Los románticos, como es sabido, tuvieron que ver, muy a pesar suyo, cómo la industria y la máquina, luego la técnica, ocupaban el lugar de aquella bella artesanía que les había procurado, hasta aquel momento, un relativo y suficiente bienestar. Los inventos basados en los avances de la ciencia y de una técnica todavía primitiva avanzaron prodigiosamente, y hoy vivimos en una supuesta holgura de enorme calado. Pero también vivieron sin grandes dificultades ni carencias Diderot y Voltaire, Pascal y Newton, todos ajenos al agua corriente, a la bombilla incandescente, a la cocina eléctrica o a la nevera actual. Hoy nadie cae en la cuenta de los pocos años que llevamos viviendo al amparo de las invenciones de Faraday o de Edison y cuántos vivió la humanidad sin ellos: decenas, centenares de miles. Se va la luz y la humanidad catalana -como pudo haber sido la lituana o la polaca- reclama una normalidad que, en suma, no es más que una excepción en los anales de las costumbres de los seres.
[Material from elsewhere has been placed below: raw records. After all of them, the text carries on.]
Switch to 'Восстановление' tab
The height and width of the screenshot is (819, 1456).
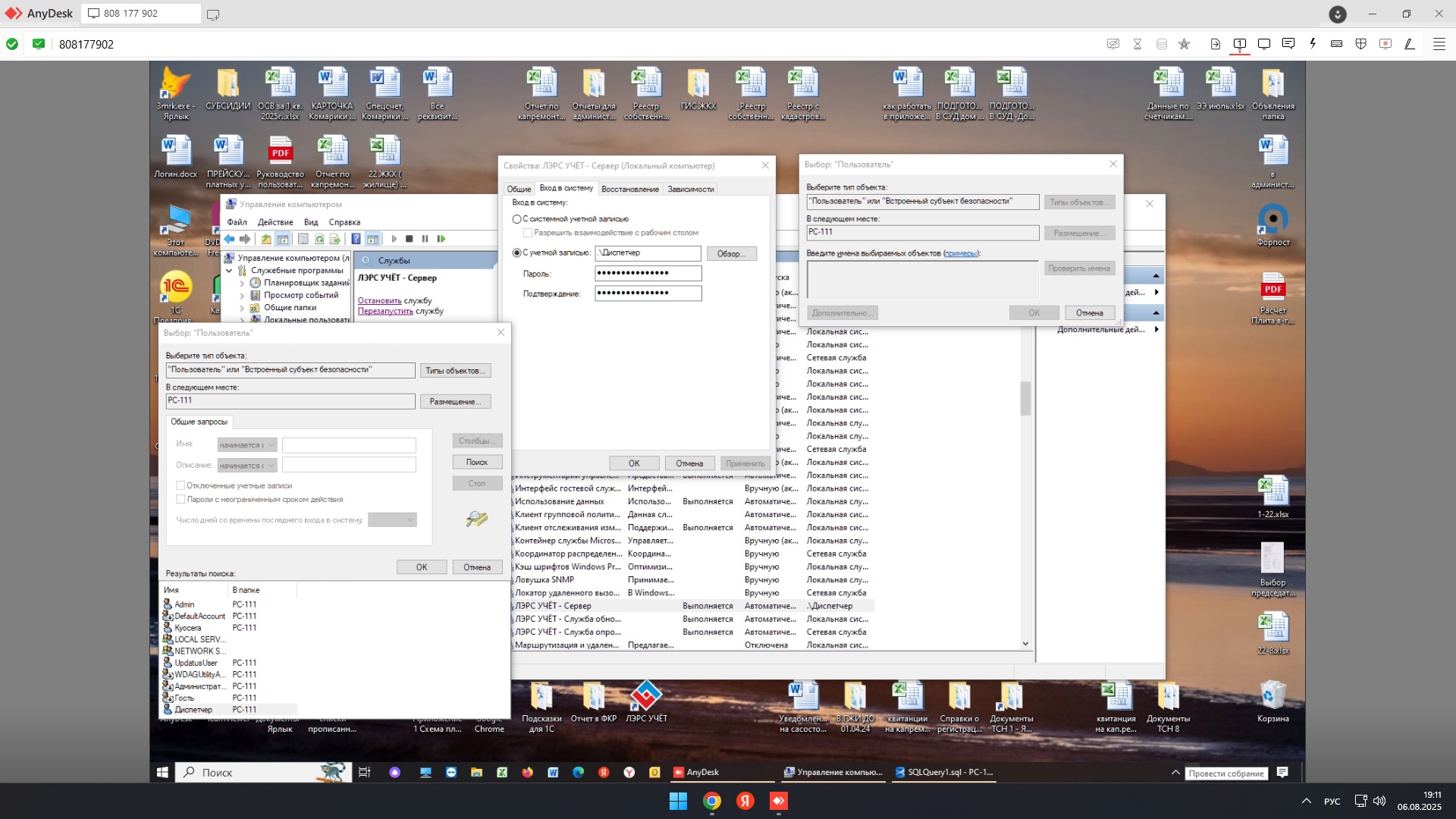click(x=629, y=189)
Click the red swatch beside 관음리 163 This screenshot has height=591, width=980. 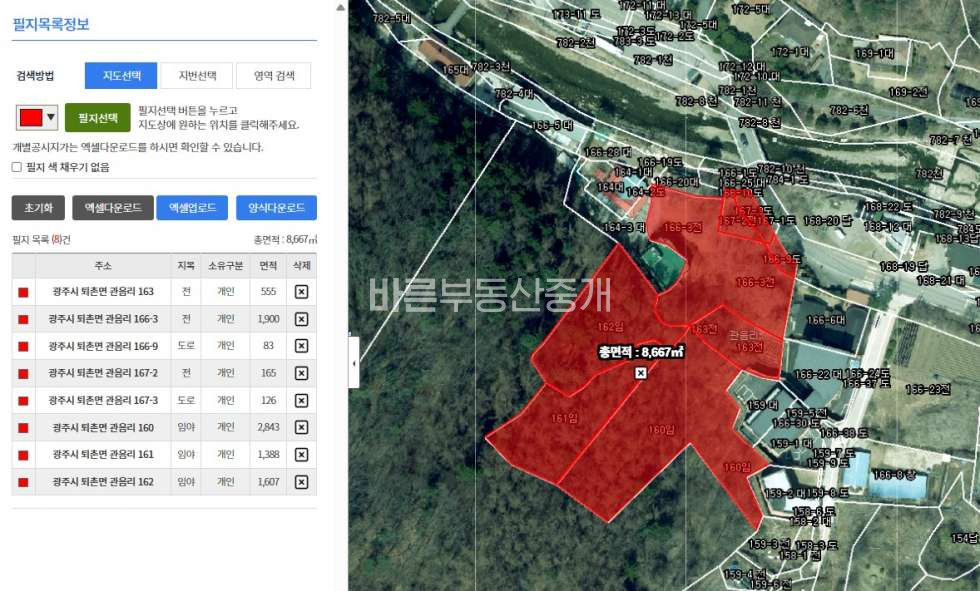point(23,292)
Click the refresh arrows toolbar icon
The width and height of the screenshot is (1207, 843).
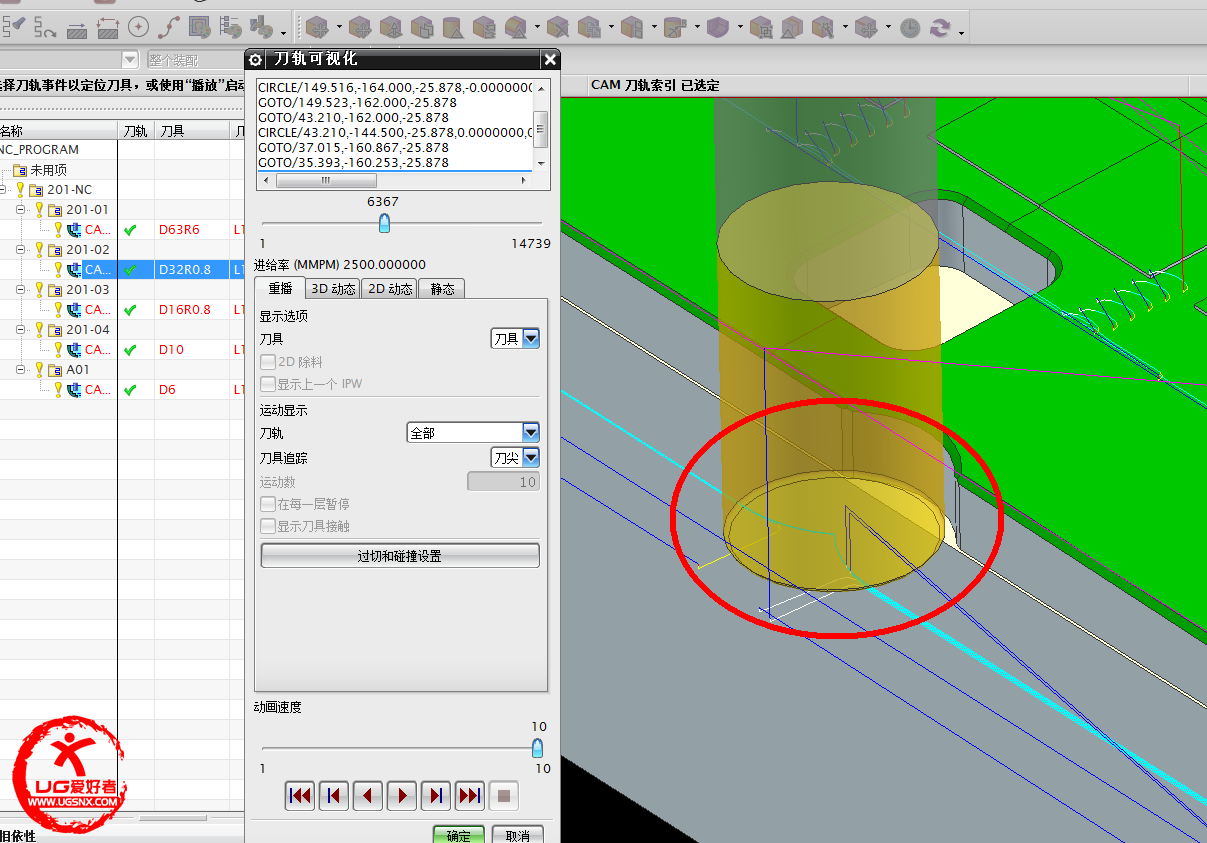click(940, 28)
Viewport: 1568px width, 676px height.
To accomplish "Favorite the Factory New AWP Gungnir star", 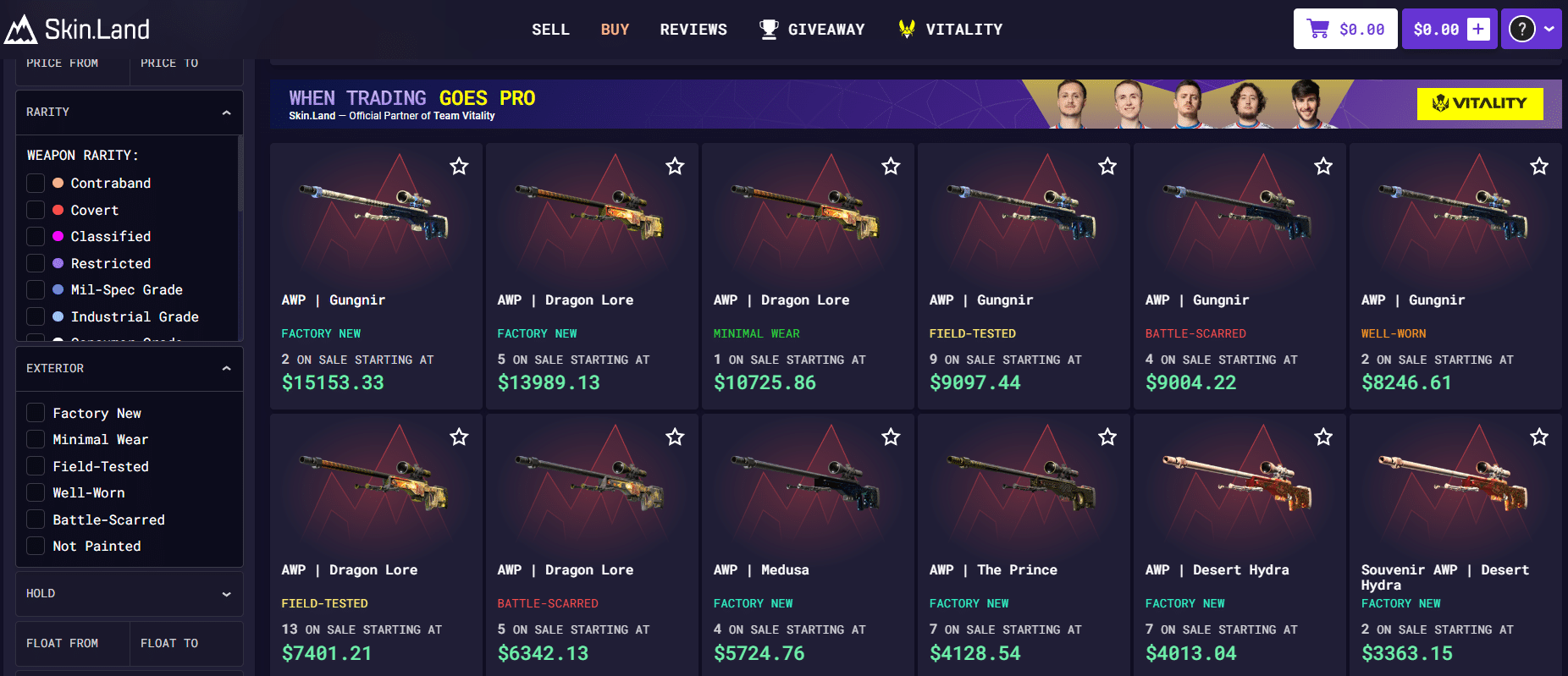I will pos(459,167).
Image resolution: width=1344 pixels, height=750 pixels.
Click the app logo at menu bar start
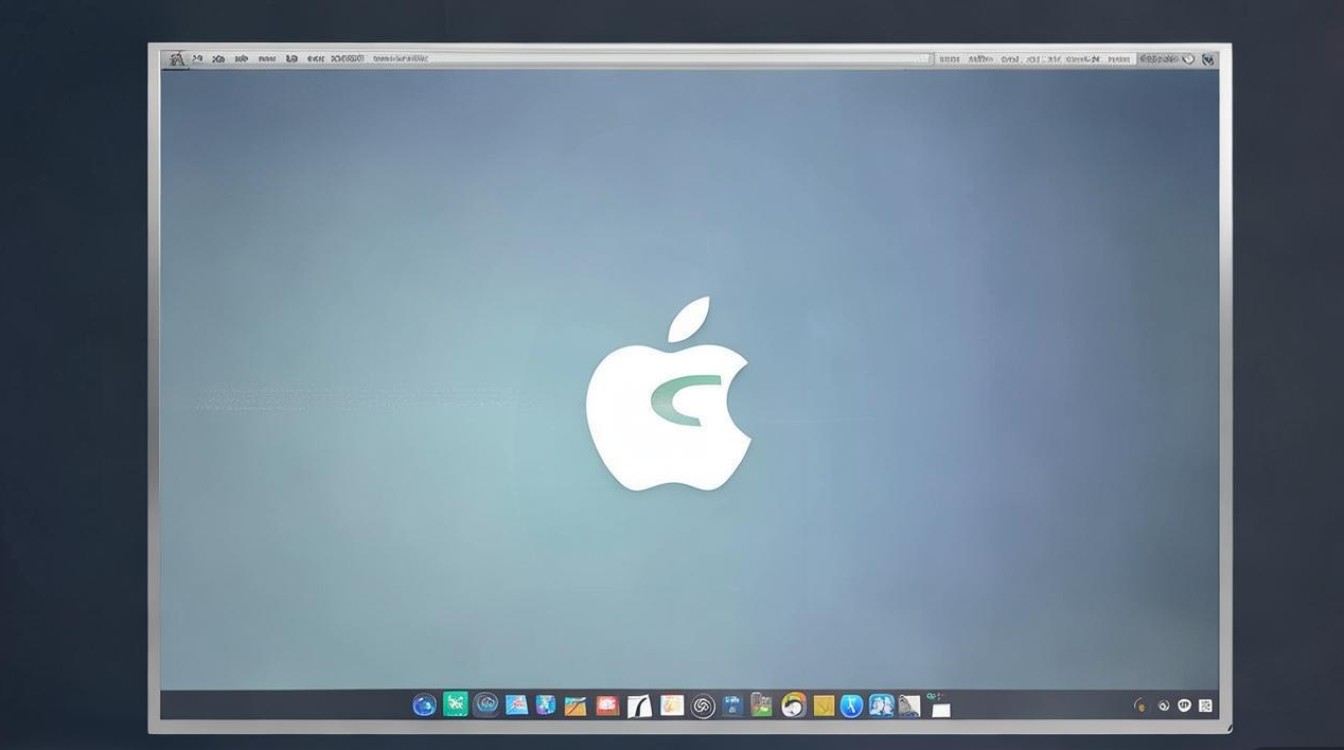click(177, 59)
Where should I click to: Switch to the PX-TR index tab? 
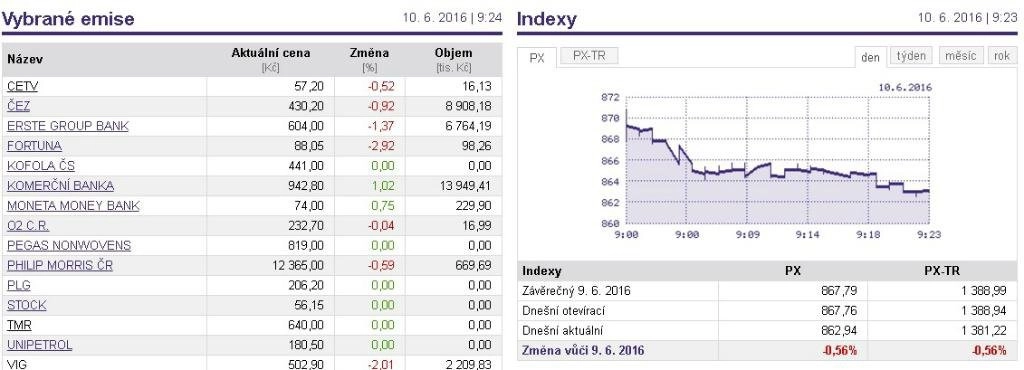[589, 56]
Arrebujadas al calor de la lumbre tradicional -en especial en los medios rurales, no en las paganas ciudades-, algunas familias, muy pocas, toman esta contrariedad como un aviso acerca del carácter contingente de los hombres, una lección sobre los caprichos de la naturaleza y una advertencia sobre la fragilidad de nuestra especie. Estos vuelven a una paciente conversación y, con piedad dickensiana, se recuerdan los unos a los otros lo único que de verdad importa en esta vida: moriremos todos, sin excepción, a pesar de la electricidad y de las nuevas tecnologías. Estos felices pocos, pacíficos y conformes, no se refugian en las soflamas del Romanticismo. Basan su actitud en una visión muy imparcial de la materia histórica, seguros de que nuestra vida es hoy tan precaria como siempre, por muchos avances que, supuestamente, la historia nos ofrezca.